Some papers refer to Cavagna as having tested the hypothesis that the leg behaves like an inverted pendulum (e.g. Kuo, 2007, page 619). I’ve never found any evidence of this in Cavagna’s writing or anywhere else. He certainly commented that changes in kinetic and potential energy of the centre of mass correlate so that the total energy remains approximately constant throughout the gait cycle but there are an infinite number of ways this can occur without requiring an inverted pendulum mechanism (I might write more about this in a later post).

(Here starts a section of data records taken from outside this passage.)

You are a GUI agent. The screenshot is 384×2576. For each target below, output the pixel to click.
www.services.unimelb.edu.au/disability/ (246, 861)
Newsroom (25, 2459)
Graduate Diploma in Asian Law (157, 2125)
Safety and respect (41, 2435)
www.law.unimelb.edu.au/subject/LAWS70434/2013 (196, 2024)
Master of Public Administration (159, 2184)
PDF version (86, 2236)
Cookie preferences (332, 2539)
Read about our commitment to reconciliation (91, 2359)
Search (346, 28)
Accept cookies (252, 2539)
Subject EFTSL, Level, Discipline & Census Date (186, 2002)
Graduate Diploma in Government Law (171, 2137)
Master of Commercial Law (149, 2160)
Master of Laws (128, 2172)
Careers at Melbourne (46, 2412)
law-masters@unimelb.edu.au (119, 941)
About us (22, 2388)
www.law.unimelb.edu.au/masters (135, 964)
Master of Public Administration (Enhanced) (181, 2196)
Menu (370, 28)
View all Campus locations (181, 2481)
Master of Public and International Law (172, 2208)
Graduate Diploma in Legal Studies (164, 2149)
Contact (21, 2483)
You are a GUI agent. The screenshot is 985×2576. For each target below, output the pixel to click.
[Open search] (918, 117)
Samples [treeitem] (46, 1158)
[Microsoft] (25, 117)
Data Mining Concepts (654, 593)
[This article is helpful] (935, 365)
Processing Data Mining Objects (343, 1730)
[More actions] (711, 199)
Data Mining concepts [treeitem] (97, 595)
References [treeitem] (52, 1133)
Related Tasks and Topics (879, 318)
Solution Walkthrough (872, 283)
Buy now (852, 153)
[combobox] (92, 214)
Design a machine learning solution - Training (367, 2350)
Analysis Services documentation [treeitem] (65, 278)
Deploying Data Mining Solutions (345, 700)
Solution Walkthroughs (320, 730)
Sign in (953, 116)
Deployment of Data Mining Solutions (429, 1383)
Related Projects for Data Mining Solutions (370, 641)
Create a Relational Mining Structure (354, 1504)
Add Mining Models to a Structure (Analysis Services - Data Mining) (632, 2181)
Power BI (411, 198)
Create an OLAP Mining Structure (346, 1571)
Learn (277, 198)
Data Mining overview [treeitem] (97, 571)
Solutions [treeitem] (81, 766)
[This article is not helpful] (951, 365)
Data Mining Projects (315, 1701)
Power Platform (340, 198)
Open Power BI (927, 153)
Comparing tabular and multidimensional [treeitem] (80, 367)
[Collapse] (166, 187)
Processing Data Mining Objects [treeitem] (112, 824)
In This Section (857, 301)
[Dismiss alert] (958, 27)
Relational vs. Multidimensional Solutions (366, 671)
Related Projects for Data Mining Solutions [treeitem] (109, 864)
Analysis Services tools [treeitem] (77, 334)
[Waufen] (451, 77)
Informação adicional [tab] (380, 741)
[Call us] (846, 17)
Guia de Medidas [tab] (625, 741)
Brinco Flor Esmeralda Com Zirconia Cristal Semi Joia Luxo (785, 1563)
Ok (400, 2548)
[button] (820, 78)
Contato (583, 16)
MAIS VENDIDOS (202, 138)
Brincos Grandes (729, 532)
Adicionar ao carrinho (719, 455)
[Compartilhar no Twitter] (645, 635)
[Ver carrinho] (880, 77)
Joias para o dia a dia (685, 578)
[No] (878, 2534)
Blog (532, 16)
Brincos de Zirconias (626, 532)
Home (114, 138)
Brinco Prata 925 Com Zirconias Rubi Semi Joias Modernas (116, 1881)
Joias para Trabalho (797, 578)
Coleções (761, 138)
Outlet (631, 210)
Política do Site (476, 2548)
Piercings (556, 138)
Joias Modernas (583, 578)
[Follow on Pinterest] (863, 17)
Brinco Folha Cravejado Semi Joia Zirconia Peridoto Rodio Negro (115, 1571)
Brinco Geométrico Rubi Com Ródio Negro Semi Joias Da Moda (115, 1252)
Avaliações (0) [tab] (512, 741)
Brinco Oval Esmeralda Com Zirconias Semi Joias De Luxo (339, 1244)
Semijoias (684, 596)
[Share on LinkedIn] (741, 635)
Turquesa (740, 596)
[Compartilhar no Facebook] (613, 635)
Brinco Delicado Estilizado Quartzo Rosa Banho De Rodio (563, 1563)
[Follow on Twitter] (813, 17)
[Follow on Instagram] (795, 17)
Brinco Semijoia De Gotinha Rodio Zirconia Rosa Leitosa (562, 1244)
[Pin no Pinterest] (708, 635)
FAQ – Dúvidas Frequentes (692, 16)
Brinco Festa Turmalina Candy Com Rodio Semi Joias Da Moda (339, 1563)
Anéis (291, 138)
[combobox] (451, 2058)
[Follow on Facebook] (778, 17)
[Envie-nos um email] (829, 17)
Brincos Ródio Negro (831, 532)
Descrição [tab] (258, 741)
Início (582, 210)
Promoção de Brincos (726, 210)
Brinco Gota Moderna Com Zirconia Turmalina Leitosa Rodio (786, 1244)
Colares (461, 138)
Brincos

“Proving” that walking is based on the inverted pendulum is problematic in that at a very broad level it is obvious that walking involves a similar mechanism. The foot is clearly planted and the passenger unit is carried over it by the outstretched leg. On the other hand it is equally clear that the mechanism is not a simple inverted pendulum. The trunk remains upright, there is stance phase knee flexion and the pivot with the floor changes position and anatomical location through stance (Perry’s rockers). Any study attempting to establish whether stance is like an inverted pendulum will inevitably conclude that it is a bit like one but not exactly. Forming a sensible research question to “prove” the importance of this mechanism is quite a challenge.

Anderson and Pandy (2003) reported briefly on the dynamics of the inverted pendulum as a model of stance phase and Buczek and his team in more detail (2006). Both these papers are worth reading and held a couple of surprises for me but I’ll keep those for a later post.

Alexander, M. (1976). Mechanics of bipedal locomotion. In P. Davis (Ed.), Perspectives in experimental biology (pp. 493-504). Oxford: Pergamon.

Anderson, F. C., & Pandy, M. G. (2003). Individual muscle contributions to support in normal walking. Gait Posture, 17(2), 159-169.

Buczek, F. L., Cooney, K. M., Walker, M. R., Rainbow, M. J., Concha, M. C., & Sanders, J. O. (2006). Performance of an inverted pendulum model directly applied to normal human gait. Clin Biomech (Bristol, Avon), 21(3), 288-296.

Cavagna, G. A., Thys, H., & Zamboni, A. (1976). The sources of external work in level walking and running. J Physiol, 262(3), 639-657.

Elftman, H. (1966). Biomechanics of muscle with particular application to studies of gait. J Bone Joint Surg Am, 48(2), 363-377.

Kuo, A. D. (2007). The six determinants of gait and the inverted pendulum analogy: A dynamic walking perspective. Hum Mov Sci, 26(4), 617-656.

Saunders, J. D. M., Inman, V. T., & Eberhart, H. D. (1953). The major determinants in normal and pathological gait. Journal of Bone and Joint Surgery, 35A(3), 543-728.